Fig. 2: Estimated effect sizes from simulated data.
figure 2

Top to bottom, three separate simulations for lockdown, school closure and self isolation, with a mean of 59% effect size (grey lines), were repeated 20 times each. In each panel, effect sizes from the Flaxman et al. model2 fitted to the 20 simulations are plotted as the mean point estimate with 95% intervals from the 20 runs.

However, this does not on its own show that the converse is necessarily true. To evaluate competing explanations for the observed dynamics of transmission, additional empirical evidence—such as NPI efficacy or alternative epidemiological explanations—is needed.

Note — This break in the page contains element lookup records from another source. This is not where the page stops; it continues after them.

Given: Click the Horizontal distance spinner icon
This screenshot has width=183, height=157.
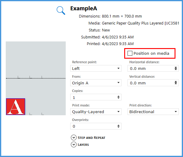Looking at the screenshot, I should coord(176,69).
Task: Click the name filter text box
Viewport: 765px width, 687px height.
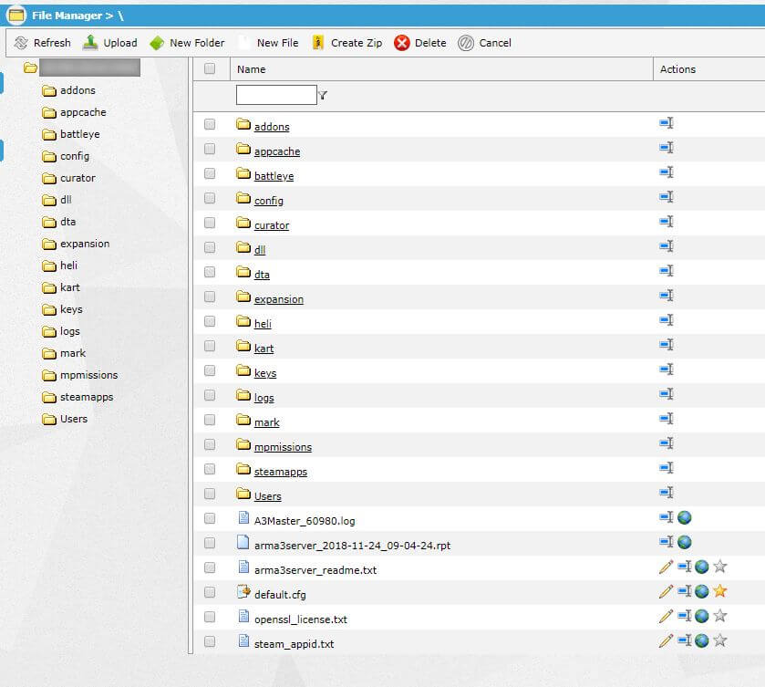Action: (x=276, y=95)
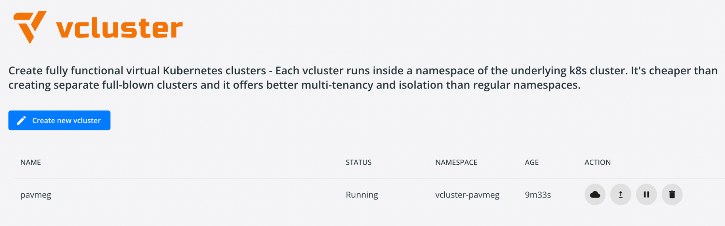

In summary, we believe that the additional evidence we present here confirms that the key conclusion from our paper is robust: within our model we can conclude that all NPIs together brought the epidemic under control; lockdown had the strongest effect and was identifiable; and the precise effect of the other NPIs was not identifiable. Although our work shows that lockdowns had the largest effect size, we did not and do not claim that they were the only path to controlling the virus; merely that among the NPIs we considered, lockdown was the most effective single measure. We of course acknowledge that improvements could be made to our model, such as including random processes, partial pooling (see above) or more prior analysis. Improved models and more granular information on NPIs and population behaviour will in future hopefully give a more nuanced understanding of which measures—whether mandatory or voluntary—contributed most to reductions in transmission.